-- Start of MATERIAL SUPPLIED --
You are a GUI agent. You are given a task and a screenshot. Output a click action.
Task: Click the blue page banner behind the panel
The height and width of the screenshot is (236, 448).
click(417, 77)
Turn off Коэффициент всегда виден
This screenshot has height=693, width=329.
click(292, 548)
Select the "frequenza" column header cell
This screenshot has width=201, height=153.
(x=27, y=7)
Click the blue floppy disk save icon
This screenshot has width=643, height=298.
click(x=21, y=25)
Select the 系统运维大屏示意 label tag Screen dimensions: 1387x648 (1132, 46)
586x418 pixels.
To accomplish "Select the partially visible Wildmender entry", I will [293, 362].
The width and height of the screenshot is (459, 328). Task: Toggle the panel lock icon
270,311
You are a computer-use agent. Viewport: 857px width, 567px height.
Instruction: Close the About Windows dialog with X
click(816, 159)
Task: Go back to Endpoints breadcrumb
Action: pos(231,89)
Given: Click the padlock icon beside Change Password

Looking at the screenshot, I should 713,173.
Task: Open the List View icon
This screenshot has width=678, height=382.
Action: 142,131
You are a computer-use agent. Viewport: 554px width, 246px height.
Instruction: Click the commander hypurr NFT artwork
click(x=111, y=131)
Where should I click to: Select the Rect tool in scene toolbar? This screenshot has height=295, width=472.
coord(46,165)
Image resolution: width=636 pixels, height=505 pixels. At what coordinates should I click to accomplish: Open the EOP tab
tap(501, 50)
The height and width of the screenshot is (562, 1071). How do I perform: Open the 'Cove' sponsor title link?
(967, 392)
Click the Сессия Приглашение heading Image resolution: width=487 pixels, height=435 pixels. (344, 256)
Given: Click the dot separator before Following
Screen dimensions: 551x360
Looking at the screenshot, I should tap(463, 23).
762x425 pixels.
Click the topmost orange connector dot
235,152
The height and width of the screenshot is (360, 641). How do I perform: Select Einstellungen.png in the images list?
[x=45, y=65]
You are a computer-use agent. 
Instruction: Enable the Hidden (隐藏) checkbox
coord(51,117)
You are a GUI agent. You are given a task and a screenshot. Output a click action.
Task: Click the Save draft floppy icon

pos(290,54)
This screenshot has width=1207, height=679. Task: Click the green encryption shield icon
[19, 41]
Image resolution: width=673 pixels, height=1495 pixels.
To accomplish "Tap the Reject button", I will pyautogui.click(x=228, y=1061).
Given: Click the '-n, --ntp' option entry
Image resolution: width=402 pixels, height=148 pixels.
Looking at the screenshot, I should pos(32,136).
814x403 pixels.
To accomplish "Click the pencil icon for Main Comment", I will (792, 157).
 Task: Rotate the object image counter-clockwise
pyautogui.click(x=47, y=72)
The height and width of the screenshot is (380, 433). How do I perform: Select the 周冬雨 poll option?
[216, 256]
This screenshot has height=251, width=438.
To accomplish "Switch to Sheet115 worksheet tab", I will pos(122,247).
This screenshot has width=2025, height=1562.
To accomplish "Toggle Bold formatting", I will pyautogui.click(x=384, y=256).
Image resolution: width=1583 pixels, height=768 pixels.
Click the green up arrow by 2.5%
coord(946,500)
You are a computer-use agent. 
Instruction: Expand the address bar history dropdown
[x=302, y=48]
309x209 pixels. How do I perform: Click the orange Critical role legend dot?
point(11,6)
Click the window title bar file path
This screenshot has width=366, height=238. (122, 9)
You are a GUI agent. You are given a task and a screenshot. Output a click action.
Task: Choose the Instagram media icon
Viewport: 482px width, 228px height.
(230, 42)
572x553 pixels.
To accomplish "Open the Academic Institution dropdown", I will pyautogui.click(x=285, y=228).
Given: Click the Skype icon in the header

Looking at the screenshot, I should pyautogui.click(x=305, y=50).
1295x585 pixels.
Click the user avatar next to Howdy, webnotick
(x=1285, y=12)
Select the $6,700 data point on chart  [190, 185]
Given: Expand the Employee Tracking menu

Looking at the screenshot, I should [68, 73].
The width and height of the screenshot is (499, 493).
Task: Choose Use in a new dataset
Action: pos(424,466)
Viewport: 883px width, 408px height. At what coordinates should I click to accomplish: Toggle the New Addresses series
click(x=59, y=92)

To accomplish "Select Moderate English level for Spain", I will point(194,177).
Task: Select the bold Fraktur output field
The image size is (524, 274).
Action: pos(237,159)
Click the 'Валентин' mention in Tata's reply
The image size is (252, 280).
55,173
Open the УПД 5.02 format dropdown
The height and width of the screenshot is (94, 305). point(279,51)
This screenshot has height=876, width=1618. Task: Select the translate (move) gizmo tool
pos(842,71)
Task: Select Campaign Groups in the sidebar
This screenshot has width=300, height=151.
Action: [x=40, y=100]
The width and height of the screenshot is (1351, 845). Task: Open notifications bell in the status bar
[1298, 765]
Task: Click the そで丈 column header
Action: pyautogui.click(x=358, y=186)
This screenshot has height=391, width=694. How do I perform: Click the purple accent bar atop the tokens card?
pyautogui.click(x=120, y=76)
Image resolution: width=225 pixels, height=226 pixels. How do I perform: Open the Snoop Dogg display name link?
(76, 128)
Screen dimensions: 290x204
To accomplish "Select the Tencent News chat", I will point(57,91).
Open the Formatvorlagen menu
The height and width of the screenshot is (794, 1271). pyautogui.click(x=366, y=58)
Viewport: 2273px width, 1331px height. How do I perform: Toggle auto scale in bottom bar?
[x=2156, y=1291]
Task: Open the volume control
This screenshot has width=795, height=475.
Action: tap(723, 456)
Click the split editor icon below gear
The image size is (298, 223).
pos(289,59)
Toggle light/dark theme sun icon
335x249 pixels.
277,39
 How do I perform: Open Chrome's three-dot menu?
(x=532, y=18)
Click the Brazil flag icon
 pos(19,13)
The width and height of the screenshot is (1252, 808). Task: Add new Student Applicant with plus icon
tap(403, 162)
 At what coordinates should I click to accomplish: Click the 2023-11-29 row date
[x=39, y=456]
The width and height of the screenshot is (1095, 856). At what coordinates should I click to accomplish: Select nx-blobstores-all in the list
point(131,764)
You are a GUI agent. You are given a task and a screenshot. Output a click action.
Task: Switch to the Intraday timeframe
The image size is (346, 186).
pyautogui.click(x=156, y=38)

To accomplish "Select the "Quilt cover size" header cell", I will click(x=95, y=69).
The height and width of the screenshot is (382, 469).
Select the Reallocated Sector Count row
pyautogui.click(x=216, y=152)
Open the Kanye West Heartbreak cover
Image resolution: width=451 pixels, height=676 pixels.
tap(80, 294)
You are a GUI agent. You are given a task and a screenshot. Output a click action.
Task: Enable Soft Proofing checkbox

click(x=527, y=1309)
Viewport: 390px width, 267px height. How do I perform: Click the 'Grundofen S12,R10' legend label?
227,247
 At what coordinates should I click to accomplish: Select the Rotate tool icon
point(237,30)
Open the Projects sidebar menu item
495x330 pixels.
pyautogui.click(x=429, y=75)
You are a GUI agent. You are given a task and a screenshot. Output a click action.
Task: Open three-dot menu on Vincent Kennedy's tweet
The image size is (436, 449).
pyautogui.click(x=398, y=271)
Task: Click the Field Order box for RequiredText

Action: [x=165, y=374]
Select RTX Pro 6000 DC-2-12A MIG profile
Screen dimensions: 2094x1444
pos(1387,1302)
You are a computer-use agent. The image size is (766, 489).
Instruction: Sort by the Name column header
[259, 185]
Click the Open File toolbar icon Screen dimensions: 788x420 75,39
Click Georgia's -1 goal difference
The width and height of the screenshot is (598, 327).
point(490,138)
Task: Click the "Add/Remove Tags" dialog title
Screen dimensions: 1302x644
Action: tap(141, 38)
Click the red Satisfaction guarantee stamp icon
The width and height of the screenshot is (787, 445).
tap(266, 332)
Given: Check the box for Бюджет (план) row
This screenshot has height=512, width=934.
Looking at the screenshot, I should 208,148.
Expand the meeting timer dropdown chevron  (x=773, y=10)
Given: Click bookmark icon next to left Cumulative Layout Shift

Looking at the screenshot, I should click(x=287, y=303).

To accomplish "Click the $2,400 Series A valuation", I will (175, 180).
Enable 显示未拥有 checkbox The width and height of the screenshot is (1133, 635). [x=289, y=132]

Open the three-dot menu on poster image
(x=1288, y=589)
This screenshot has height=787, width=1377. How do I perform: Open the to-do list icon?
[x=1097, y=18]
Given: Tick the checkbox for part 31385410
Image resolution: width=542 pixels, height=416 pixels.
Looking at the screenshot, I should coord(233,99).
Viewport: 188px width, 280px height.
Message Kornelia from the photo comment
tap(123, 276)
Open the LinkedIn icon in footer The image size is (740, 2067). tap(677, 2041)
-- End of MATERIAL SUPPLIED --
**EXERCISE**. Rewrite everything from the line containing "I will point(194,177)." down to the line containing "I will point(57,91).", both included, as a numbered list with any blank lines left out.

**TASK RESULT**.
1. To accomplish "Select Moderate English level for Spain", I will point(194,177).
2. Task: Select the bold Fraktur output field
3. The image size is (524, 274).
4. Action: pos(237,159)
5. Click the 'Валентин' mention in Tata's reply
6. The image size is (252, 280).
7. 55,173
8. Open the УПД 5.02 format dropdown
9. The height and width of the screenshot is (94, 305). point(279,51)
10. This screenshot has height=876, width=1618. Task: Select the translate (move) gizmo tool
11. pos(842,71)
12. Task: Select Campaign Groups in the sidebar
13. This screenshot has width=300, height=151.
14. Action: [x=40, y=100]
15. The width and height of the screenshot is (1351, 845). Task: Open notifications bell in the status bar
16. [1298, 765]
17. Task: Click the そで丈 column header
18. Action: pyautogui.click(x=358, y=186)
19. This screenshot has height=391, width=694. How do I perform: Click the purple accent bar atop the tokens card?
20. pyautogui.click(x=120, y=76)
21. Image resolution: width=225 pixels, height=226 pixels. How do I perform: Open the Snoop Dogg display name link?
22. (76, 128)
23. Screen dimensions: 290x204
24. To accomplish "Select the Tencent News chat", I will point(57,91).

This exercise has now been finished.